Secondary Metrics: Efficiency

The secondary metrics capture how efficiently an agent performs the activity relative to the best human demonstration.

Simulated time (Tsim): The total simulated (not wall-clock) time, how quickly the agent solves the activity.
Kinematic disarrangement (DK): Displacement caused by the agent in the environment. This can be accumulated over time, or differential i.e. computed between two timesteps, e.g. initial, final.
Logical disarrangement, DL: Amount of changes caused by the agent in the logical state of the environment. This can be accumulated over time or differential between two time steps. This captures kinematic state changes (putting an item on top of another item, taking an item out of a cupboard) as well as non-kinematic state changes like toggling a stove on, making an item wet, freezing an item. All kinematic state changes are grouped as 1 unit of logical disarrangement per item.
Distance navigated
- L_body: Accumulated distance traveled by the agent’s base body. This metric evaluates the efficiency of the agent in navigating the environment.
- Displacement of hands, L_left and L_right: Accumulated displacement of each of the agent’s hands while in contact with another object for manipulation (i.e., grasping, pushing, etc). This metric evaluates the efficiency of the agent in its interaction with the environment.

If you want to compute the metrics on your own, it is recommended that you follow the example in igibson/examples/behavior/behavior_env_metrics.py. This example shows how to leverage the start/step/end callbacks and aggregator to collect metrics on a behavior run.

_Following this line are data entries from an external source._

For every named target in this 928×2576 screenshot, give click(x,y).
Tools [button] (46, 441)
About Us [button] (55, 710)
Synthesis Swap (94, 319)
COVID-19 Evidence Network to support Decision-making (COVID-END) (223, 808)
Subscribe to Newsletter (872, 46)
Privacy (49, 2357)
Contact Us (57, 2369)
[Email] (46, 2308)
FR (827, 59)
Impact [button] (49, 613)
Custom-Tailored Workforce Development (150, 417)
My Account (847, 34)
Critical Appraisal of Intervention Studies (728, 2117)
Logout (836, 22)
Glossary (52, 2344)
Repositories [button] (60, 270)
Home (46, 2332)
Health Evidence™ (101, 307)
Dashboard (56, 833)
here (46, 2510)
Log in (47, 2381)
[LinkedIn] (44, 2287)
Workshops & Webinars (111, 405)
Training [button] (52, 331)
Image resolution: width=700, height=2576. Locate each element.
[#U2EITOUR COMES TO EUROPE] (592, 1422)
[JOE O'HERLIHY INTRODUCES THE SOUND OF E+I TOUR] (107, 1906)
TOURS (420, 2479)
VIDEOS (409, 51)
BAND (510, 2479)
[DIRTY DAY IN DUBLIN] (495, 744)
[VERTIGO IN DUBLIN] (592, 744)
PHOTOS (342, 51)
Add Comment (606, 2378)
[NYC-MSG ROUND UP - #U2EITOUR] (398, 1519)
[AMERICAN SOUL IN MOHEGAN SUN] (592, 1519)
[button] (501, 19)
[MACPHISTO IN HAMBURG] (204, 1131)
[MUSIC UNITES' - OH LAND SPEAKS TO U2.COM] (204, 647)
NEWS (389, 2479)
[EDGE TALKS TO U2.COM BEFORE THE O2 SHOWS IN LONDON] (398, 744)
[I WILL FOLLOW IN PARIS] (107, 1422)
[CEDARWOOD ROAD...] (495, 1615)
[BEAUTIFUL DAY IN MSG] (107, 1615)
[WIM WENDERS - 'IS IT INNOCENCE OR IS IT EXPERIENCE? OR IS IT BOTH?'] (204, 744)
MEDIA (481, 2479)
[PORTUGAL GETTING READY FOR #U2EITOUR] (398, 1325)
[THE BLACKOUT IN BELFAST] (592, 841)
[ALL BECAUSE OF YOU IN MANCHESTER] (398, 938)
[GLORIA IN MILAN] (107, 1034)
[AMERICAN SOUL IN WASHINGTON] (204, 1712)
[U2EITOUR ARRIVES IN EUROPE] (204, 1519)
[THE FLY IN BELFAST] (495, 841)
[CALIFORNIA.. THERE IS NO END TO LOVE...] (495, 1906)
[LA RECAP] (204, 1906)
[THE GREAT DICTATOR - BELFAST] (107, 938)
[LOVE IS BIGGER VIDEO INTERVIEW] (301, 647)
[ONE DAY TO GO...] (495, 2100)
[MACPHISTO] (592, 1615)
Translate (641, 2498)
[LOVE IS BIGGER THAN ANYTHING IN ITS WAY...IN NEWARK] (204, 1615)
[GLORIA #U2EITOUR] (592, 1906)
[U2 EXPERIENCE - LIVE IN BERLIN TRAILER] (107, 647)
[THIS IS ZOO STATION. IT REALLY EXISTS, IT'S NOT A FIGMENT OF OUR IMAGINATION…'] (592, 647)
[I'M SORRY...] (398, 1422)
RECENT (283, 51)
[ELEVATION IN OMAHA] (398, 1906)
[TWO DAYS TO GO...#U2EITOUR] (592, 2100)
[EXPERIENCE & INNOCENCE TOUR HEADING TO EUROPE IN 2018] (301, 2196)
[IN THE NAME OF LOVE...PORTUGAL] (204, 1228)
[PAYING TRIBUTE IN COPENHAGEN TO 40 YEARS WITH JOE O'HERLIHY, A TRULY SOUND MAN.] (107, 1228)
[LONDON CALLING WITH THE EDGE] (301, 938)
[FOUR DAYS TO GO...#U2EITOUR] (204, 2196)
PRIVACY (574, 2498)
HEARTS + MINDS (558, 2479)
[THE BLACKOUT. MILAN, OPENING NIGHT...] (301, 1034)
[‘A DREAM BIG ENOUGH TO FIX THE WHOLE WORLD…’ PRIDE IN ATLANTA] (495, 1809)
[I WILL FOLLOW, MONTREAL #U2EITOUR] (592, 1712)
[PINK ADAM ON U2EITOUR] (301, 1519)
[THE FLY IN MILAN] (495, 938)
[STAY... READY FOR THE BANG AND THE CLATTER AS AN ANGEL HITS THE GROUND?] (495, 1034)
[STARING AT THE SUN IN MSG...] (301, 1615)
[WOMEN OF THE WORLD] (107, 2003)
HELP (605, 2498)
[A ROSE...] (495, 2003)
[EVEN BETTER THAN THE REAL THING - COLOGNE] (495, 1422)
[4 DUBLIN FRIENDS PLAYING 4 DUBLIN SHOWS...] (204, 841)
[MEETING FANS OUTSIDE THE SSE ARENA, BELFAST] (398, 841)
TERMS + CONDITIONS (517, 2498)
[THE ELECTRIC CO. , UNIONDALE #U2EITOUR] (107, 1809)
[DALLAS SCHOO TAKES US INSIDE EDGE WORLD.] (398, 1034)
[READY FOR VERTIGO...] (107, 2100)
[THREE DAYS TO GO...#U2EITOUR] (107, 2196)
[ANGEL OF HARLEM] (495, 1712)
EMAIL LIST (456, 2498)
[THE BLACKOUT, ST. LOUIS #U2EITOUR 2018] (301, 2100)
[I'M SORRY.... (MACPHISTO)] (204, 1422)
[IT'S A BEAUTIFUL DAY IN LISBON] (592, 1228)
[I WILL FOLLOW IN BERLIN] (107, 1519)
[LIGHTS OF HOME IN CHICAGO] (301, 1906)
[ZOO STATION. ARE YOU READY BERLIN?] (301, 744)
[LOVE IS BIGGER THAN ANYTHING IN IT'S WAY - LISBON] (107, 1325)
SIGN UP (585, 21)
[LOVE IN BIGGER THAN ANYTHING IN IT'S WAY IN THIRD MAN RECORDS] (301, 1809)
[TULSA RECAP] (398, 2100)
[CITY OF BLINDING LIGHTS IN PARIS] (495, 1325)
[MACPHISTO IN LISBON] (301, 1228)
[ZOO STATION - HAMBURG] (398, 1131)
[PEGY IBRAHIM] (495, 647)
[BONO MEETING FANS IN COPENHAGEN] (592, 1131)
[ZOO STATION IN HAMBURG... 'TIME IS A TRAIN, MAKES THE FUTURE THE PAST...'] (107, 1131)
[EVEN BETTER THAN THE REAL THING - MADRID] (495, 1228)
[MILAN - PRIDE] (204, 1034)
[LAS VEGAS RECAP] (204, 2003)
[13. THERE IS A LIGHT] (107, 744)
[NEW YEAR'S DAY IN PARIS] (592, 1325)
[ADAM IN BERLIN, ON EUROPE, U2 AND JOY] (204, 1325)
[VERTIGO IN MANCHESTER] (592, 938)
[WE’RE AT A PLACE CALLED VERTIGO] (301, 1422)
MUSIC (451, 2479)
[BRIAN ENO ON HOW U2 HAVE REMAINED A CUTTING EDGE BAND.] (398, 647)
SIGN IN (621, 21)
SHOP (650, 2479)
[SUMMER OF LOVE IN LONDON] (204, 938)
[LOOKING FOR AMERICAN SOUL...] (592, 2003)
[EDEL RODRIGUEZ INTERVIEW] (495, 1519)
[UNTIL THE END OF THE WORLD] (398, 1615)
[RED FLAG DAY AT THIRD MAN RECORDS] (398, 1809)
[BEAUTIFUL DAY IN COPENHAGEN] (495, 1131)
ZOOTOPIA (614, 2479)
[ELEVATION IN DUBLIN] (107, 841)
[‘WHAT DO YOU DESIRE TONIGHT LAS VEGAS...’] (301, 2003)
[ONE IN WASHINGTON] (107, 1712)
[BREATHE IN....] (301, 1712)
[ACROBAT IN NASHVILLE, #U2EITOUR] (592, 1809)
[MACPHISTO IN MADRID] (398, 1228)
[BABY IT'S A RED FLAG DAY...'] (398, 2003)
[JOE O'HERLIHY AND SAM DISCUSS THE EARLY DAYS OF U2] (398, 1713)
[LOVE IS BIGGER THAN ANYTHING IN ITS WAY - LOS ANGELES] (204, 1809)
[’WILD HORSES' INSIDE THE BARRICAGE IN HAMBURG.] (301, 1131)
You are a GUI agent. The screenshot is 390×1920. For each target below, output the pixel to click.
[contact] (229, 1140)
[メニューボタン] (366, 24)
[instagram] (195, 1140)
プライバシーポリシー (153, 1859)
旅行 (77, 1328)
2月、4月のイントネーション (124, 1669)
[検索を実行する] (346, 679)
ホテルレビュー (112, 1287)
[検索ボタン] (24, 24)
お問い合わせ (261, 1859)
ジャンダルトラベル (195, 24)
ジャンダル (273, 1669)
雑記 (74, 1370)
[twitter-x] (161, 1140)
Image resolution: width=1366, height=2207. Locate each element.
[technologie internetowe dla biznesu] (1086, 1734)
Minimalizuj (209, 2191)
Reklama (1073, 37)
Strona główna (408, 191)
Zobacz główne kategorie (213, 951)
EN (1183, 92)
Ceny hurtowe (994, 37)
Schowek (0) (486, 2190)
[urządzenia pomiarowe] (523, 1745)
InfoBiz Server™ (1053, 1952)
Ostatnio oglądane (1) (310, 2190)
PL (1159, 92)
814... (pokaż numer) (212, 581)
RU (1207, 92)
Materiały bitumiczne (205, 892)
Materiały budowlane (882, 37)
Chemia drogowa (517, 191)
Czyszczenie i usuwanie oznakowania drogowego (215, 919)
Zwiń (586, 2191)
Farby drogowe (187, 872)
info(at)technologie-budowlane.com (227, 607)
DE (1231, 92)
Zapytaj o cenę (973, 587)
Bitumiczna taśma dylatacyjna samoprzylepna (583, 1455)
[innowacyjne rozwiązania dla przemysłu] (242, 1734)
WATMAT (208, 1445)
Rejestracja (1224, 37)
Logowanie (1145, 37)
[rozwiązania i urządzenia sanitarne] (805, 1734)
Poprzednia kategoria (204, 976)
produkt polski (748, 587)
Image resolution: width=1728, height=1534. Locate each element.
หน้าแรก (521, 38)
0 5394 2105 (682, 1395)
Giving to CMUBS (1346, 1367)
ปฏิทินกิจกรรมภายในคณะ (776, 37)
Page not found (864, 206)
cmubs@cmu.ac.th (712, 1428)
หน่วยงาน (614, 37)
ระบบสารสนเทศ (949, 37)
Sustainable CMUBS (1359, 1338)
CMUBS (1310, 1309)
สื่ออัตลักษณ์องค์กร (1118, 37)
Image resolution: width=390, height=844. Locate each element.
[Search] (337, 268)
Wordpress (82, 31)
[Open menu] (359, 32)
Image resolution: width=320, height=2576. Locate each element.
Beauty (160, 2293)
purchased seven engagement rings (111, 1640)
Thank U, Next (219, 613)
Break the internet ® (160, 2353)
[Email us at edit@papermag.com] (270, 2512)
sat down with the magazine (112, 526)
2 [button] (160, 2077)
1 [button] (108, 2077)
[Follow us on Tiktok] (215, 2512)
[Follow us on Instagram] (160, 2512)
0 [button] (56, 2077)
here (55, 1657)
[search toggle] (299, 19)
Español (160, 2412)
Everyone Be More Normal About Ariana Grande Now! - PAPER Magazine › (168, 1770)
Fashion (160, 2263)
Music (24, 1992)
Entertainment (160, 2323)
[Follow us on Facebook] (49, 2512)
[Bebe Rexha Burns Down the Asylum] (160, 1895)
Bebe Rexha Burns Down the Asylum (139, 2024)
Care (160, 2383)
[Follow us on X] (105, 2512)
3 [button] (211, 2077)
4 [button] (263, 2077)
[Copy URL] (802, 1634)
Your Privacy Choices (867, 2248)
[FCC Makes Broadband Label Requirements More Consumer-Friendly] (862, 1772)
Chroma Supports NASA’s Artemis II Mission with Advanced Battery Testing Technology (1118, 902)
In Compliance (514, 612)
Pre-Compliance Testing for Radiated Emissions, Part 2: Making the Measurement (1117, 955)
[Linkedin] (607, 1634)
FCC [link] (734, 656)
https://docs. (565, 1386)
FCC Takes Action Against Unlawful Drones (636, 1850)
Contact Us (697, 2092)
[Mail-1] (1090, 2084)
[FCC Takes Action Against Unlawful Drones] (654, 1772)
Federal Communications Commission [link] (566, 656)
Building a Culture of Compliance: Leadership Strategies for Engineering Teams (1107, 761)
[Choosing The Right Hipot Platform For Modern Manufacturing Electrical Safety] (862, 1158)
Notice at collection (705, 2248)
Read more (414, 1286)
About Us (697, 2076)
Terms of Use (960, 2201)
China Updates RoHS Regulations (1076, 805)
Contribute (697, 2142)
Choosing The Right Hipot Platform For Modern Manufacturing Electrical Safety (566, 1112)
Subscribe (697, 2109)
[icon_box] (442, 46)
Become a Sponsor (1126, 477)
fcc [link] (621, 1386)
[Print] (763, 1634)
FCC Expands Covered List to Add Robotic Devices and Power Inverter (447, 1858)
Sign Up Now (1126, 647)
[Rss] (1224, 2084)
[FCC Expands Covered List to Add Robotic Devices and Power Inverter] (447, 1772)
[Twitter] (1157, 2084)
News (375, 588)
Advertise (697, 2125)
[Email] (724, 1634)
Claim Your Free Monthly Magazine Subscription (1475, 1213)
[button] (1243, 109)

Secondary metrics can be computed in three different modes:

per timestep – this provides the raw value of a metric for a given timestep
integrated over time – this is the sum of the absolute value of the metric over time
relative change between two timesteps – this is the difference of the per timestep metric between the start and the current timestep

The following is a description of the report of metrics returned at the end of an episode. For additional information, see the corresponding implementation under iGibson/metrics.

q_score – Primary metric: Degree of Success
- timestep
- integrated
kinematic_disarrangement – see above
- timestep
- integrated
- relative
logical_disarrangment – see above
- relative
- total_objects
- total_states
agent_distance – distance traveled by torso of the behavior_robot
- timestep
- integrated
grasp_distance – distance traveled by manipulators of behavior_robot while grasping
- left_hand/right_hand/body
- timestep
- integrated
work – F*d per frame performed by all body parts
- left_hand/right_hand/body
  - timestep
  - integrated
pos – 3D position of agent parts
- left_hand/right_hand/body
  - timestep
  - integrated
local_pos – 3D position of agent parts in frame of reference of body
- left_hand/right_hand
  - timestep
  - integrated
grasping – Whether hand is grasping (or touching) object
- left_hand/right_hand
  - timestep
  - integrated
reset – Demos allow a user to reset the bullet position of a robot part to the VR controller position to avoid getting “stuck” on objects
- left_hand/right_hand/body
  - timestep
  - integrated
satisfied_predicates – the top-level satisfied goal indices in the activity goal condition
- timestep
- integrated
time – simulator time in both simulation steps and simulated time
- simulator_steps
- simulator_time

Note that computing some of these metrics will strongly affect your runtime performance as they query simulator state, so it is recommended to only compute them in your evaluation, not during traning.